=== Section Start ===

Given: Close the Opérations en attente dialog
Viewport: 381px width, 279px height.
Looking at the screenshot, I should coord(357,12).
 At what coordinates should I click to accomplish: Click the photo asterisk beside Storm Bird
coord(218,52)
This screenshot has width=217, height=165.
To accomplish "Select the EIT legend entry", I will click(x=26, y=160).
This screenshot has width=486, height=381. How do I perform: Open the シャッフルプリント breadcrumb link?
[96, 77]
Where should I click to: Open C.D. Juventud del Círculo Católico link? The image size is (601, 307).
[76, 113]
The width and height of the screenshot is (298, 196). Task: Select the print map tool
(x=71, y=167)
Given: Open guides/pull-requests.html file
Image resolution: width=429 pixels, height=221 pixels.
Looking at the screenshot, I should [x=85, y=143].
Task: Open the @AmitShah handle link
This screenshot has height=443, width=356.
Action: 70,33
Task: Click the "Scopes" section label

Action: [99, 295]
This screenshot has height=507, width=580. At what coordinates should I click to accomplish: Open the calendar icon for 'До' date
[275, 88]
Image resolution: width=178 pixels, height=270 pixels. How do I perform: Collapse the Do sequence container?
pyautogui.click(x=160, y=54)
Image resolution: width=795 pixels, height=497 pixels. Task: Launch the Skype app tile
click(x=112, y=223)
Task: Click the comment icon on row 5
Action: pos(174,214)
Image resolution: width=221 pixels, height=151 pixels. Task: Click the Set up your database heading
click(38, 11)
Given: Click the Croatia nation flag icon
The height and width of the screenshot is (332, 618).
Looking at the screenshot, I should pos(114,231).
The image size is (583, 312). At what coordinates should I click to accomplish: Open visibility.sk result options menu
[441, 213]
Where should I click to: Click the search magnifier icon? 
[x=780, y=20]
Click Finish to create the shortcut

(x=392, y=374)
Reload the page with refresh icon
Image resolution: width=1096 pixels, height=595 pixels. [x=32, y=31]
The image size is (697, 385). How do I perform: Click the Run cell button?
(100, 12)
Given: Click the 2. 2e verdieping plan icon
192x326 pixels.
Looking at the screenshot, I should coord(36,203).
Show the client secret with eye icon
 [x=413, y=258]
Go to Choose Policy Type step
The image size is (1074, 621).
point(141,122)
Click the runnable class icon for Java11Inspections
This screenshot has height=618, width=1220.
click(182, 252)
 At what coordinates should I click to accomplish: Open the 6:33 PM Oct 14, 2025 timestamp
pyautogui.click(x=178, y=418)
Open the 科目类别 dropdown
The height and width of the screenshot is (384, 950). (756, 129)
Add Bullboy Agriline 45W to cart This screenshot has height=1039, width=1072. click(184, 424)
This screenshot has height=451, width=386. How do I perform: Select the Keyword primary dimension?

=== Section End ===

◆ Exercise brief: Your task is to repeat the data exactly; please include every line.

◆ Task solution:
Given: Close the Opérations en attente dialog
Viewport: 381px width, 279px height.
Looking at the screenshot, I should coord(357,12).
 At what coordinates should I click to accomplish: Click the photo asterisk beside Storm Bird
coord(218,52)
This screenshot has width=217, height=165.
To accomplish "Select the EIT legend entry", I will click(x=26, y=160).
This screenshot has width=486, height=381. How do I perform: Open the シャッフルプリント breadcrumb link?
[96, 77]
Where should I click to: Open C.D. Juventud del Círculo Católico link? The image size is (601, 307).
[76, 113]
The width and height of the screenshot is (298, 196). Task: Select the print map tool
(x=71, y=167)
Given: Open guides/pull-requests.html file
Image resolution: width=429 pixels, height=221 pixels.
Looking at the screenshot, I should [x=85, y=143].
Task: Open the @AmitShah handle link
This screenshot has height=443, width=356.
Action: 70,33
Task: Click the "Scopes" section label

Action: [99, 295]
This screenshot has height=507, width=580. At what coordinates should I click to accomplish: Open the calendar icon for 'До' date
[275, 88]
Image resolution: width=178 pixels, height=270 pixels. How do I perform: Collapse the Do sequence container?
pyautogui.click(x=160, y=54)
Image resolution: width=795 pixels, height=497 pixels. Task: Launch the Skype app tile
click(x=112, y=223)
Task: Click the comment icon on row 5
Action: pos(174,214)
Image resolution: width=221 pixels, height=151 pixels. Task: Click the Set up your database heading
click(38, 11)
Given: Click the Croatia nation flag icon
The height and width of the screenshot is (332, 618).
Looking at the screenshot, I should pos(114,231).
The image size is (583, 312). At what coordinates should I click to accomplish: Open visibility.sk result options menu
[441, 213]
Where should I click to: Click the search magnifier icon? 
[x=780, y=20]
Click Finish to create the shortcut

(x=392, y=374)
Reload the page with refresh icon
Image resolution: width=1096 pixels, height=595 pixels. [x=32, y=31]
The image size is (697, 385). How do I perform: Click the Run cell button?
(100, 12)
Given: Click the 2. 2e verdieping plan icon
192x326 pixels.
Looking at the screenshot, I should coord(36,203).
Show the client secret with eye icon
 [x=413, y=258]
Go to Choose Policy Type step
The image size is (1074, 621).
point(141,122)
Click the runnable class icon for Java11Inspections
This screenshot has height=618, width=1220.
click(182, 252)
 At what coordinates should I click to accomplish: Open the 6:33 PM Oct 14, 2025 timestamp
pyautogui.click(x=178, y=418)
Open the 科目类别 dropdown
The height and width of the screenshot is (384, 950). (756, 129)
Add Bullboy Agriline 45W to cart This screenshot has height=1039, width=1072. click(184, 424)
This screenshot has height=451, width=386. How do I perform: Select the Keyword primary dimension?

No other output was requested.